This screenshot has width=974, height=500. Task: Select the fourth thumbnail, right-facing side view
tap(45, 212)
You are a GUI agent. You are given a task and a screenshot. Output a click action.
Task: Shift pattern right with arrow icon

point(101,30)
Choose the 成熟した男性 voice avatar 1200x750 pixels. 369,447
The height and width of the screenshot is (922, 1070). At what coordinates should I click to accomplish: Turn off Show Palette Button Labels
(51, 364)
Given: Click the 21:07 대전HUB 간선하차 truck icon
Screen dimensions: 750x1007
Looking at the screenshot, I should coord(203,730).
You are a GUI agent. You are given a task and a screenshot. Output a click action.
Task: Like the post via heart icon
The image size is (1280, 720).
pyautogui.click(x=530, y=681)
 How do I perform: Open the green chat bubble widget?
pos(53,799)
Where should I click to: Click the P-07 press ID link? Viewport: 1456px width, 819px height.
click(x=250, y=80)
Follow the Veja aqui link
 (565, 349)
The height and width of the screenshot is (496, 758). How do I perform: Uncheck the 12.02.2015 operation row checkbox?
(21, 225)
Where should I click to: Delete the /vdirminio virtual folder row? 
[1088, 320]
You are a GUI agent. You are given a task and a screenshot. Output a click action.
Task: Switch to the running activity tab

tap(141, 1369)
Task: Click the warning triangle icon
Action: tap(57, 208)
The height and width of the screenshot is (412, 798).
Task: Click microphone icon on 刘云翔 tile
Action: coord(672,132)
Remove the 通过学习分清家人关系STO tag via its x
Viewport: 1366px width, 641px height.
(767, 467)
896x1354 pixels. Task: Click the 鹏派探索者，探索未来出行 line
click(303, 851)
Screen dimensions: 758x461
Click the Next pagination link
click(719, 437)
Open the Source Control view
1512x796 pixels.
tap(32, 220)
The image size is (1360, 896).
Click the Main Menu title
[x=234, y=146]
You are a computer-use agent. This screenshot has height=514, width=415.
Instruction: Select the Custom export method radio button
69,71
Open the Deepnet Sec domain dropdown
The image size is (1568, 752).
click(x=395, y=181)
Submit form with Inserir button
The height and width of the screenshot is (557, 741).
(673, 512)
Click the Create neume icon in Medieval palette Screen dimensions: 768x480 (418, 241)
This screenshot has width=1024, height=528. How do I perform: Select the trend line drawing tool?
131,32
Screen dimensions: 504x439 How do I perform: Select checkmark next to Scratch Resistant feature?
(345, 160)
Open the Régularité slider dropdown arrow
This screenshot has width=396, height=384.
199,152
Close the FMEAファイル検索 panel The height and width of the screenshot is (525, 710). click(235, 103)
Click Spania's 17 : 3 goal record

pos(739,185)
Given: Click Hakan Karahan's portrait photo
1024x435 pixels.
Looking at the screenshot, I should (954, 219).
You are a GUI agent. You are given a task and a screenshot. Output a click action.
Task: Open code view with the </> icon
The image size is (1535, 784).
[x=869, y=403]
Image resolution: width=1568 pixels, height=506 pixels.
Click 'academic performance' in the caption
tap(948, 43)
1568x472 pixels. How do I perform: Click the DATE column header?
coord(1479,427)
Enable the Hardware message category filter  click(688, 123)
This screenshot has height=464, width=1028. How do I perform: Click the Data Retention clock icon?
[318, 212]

__________

§ Task brief:
Find each line above that contains the word "with" and copy those lines.

§ Response below:
Task: Shift pattern right with arrow icon
Submit form with Inserir button
Task: Open code view with the </> icon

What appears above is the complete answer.